Highlighting Celtic Influences in Literature at Manx LitFest

Sara Crowe

One of the highlights of the most recent Manx LitFest took place at the House of Manannan in Peel, where a panel of experts gathered to discuss the Celtic influence in literature before a packed audience at the Manx National Heritage venue.

Manx LitFest is an annual literary festival which has quickly become an established fixture on the Island’s calendar, attracting a wide selection of well-known authors and readers of all ages, as well as encouraging local writers to develop their skills.

Sponsored by Knox House Trust, the panel discussion tied in with the Celtic Style exhibition, which commemorated the 150th anniversary of the birth of Archibald Knox, the internationally renowned Manx artist and designer for Liberty & Co. The exhibition explored the historical influences and shared Celtic heritage that inspired both Knox and his Scottish and Irish contemporaries in the early years of the 20th century.

Donald S. Murray
The panel was made up of a number of Island based individuals with experience of this area; Dr Brian Stowell, Dr Breesha Maddrell, Dr Catriona Mackie, fiction writer Sara Crowe, whose debut novel draws on Celtic mythology, and visiting author Donald S. Murray, a Scottish Gaelic speaker from Shetland.

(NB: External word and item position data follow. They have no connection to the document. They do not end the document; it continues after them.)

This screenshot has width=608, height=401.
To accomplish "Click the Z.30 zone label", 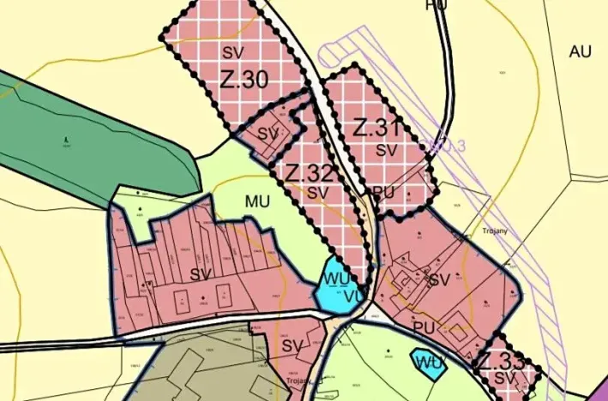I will tap(244, 80).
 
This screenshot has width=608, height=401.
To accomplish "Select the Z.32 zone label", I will tap(309, 172).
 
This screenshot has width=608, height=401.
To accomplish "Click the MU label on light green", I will tap(257, 202).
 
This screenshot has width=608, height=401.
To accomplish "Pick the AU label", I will tap(581, 51).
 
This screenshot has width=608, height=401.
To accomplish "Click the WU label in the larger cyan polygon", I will tap(334, 278).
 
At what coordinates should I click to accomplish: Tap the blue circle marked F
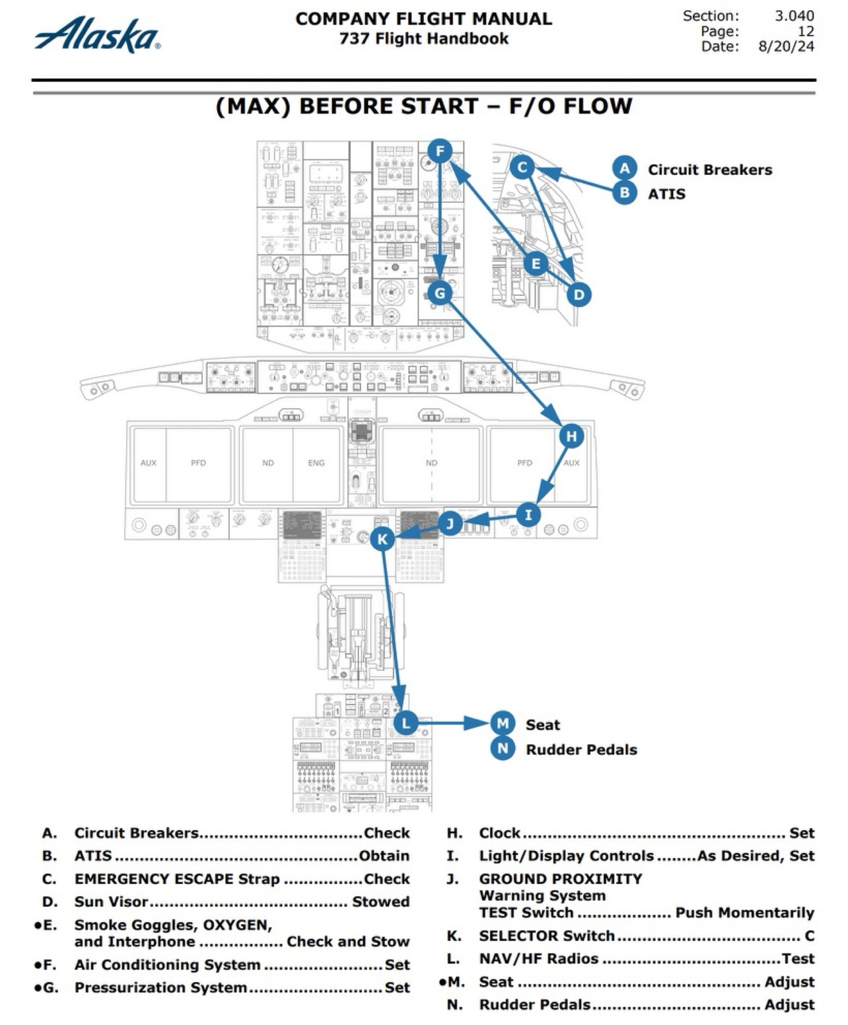click(440, 152)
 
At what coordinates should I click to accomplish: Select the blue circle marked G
click(440, 293)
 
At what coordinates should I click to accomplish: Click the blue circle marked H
click(571, 436)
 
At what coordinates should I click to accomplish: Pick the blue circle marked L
click(406, 723)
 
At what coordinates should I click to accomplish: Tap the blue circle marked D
click(578, 294)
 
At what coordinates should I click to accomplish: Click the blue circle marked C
click(522, 167)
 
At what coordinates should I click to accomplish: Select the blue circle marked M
click(502, 723)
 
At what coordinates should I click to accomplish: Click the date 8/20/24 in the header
click(786, 46)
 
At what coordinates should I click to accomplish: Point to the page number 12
click(805, 31)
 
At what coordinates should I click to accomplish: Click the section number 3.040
click(793, 16)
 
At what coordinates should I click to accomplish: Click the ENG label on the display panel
click(316, 463)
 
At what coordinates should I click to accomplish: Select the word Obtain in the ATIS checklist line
click(384, 856)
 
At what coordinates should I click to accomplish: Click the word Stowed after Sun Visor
click(381, 902)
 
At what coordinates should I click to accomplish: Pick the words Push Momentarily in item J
click(744, 913)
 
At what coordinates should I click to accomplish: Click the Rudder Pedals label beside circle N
click(581, 749)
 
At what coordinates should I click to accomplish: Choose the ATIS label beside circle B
click(666, 194)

Each of the panellists made valuable contributions to the discussion, with an initial foray into the importance of how some of the mythological figures, who transcend both time and place, form a continuous link but are subsequently reinvented and reworked.

But the suggestion that a bonding of two traditions sparks creativity led the discussion into a new area, with a lively exchange of views about the literary ability of the Celts and the importance of bilingualism in its structure and the validity of stories as they pass through each generation.

However, the discussion didn’t solely focus upon one genre, but looked at a variety of topics such as satire, politics, lullabies and nursery rhymes when it became clear that further research is needed into Manx literature.

As themes progressed members of the panel spoke of how many of the stories contained underlying messages, although storytellers may make subtle changes and problems could be created during translation.